Microsoft Stock Evaluation
I. Profile
Microsoft Corporation
Microsoft Corporation (NYSE: MSFT and NASDAQ: MSFT) is an American public multinational corporation established in 1975 headquartered in Redmond, Washington, USA. The company deals in development, licensing and support of a variety of software products and services. Microsoft also designs and merchandises hardware and delivers online advertising to their customers. It operates in five main segments: Windows & Windows Live Division (Windows Division), Microsoft Business Division (MBD), Server and Tools, Microsoft Business Division (MBD), and Entertainment and Devices Division (EDD). Microsoft’s products include operating systems for PCs, servers, and phones; business solution applications; productivity applications; server applications for distributed computing environments; desktop & server management tools.

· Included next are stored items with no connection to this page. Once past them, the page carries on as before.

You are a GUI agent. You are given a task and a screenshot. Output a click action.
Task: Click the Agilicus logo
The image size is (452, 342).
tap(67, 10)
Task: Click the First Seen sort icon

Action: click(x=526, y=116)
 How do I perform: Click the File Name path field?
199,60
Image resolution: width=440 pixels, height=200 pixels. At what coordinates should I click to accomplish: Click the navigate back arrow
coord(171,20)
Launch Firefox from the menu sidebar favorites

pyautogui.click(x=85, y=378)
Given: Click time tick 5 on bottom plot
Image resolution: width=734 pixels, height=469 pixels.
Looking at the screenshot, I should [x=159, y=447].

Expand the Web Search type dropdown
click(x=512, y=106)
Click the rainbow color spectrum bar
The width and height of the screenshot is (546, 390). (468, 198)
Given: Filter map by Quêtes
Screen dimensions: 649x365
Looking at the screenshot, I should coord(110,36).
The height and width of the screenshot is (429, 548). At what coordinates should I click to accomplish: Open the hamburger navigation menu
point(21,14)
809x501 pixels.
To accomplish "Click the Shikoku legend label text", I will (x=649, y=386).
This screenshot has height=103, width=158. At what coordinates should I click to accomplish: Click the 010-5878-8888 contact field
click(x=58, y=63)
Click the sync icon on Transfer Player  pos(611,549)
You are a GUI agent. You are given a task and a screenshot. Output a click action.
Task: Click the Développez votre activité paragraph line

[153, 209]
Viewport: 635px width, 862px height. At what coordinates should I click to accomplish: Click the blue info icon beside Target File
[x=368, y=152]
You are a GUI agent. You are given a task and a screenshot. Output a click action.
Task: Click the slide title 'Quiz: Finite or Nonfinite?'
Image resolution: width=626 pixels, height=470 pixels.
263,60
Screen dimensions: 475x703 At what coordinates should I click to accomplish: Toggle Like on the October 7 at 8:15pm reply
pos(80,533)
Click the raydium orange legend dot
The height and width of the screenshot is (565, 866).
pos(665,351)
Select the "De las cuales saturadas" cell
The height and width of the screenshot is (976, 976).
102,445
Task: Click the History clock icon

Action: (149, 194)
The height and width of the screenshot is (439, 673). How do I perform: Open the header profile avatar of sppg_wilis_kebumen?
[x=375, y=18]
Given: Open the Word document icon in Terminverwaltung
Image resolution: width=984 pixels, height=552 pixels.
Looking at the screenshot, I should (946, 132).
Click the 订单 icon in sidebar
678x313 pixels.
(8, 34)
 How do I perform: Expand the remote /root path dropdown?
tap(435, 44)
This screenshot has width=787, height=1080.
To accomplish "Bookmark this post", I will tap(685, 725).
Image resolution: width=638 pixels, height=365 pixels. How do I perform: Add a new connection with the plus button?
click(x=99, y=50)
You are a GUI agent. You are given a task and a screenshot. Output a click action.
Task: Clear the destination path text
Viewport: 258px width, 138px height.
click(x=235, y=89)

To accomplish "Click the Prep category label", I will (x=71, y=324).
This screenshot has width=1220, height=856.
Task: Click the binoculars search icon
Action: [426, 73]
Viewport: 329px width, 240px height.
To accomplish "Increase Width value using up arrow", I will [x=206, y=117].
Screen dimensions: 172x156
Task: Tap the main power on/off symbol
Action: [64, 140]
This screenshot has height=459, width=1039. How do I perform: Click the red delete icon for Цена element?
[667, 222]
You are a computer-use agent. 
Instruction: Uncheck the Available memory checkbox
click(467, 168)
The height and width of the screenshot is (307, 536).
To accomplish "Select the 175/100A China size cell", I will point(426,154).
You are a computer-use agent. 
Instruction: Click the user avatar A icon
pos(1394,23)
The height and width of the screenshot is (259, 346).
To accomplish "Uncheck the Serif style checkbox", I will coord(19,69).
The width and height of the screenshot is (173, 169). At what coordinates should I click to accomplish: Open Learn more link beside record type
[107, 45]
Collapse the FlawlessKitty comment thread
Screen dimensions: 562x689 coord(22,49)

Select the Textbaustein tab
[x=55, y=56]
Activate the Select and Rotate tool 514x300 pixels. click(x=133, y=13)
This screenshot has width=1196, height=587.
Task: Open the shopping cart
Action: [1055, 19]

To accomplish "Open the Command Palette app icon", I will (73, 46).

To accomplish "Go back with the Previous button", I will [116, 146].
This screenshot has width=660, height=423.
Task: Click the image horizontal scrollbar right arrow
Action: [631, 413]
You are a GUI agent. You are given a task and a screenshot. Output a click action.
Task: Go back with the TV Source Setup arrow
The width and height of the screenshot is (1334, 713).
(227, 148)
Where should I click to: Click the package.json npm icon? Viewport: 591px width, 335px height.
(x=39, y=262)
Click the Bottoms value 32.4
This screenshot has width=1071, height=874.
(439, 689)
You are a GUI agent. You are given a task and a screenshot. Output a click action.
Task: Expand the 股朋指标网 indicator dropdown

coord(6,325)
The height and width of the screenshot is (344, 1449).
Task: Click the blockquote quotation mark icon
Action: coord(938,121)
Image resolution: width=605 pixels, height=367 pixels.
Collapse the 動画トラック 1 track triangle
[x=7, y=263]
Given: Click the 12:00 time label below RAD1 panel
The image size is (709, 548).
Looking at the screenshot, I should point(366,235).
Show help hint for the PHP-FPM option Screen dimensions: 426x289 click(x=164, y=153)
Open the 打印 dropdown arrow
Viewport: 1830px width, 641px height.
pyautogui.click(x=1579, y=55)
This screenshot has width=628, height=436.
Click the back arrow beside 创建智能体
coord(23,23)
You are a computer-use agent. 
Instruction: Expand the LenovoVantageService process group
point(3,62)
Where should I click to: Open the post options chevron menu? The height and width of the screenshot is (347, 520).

Since its initial public offering (IPO) in 1986, Microsoft has experienced consistent performance on the stock market. The company has created at least three billionaires over the years and an estimated 12,000 millionaires from its employees. In July 2013, Microsoft Corporation revealed that it was shifting from a software-oriented company to a devices and services company. This strategy is meant to reduce the company’s dependence on Windows OS as its main source of revenue and make it more in touch with customer needs and demands. As such, Microsoft Corporation will be divided into two major sections: customers and devices unit, and commercial enterprises unit.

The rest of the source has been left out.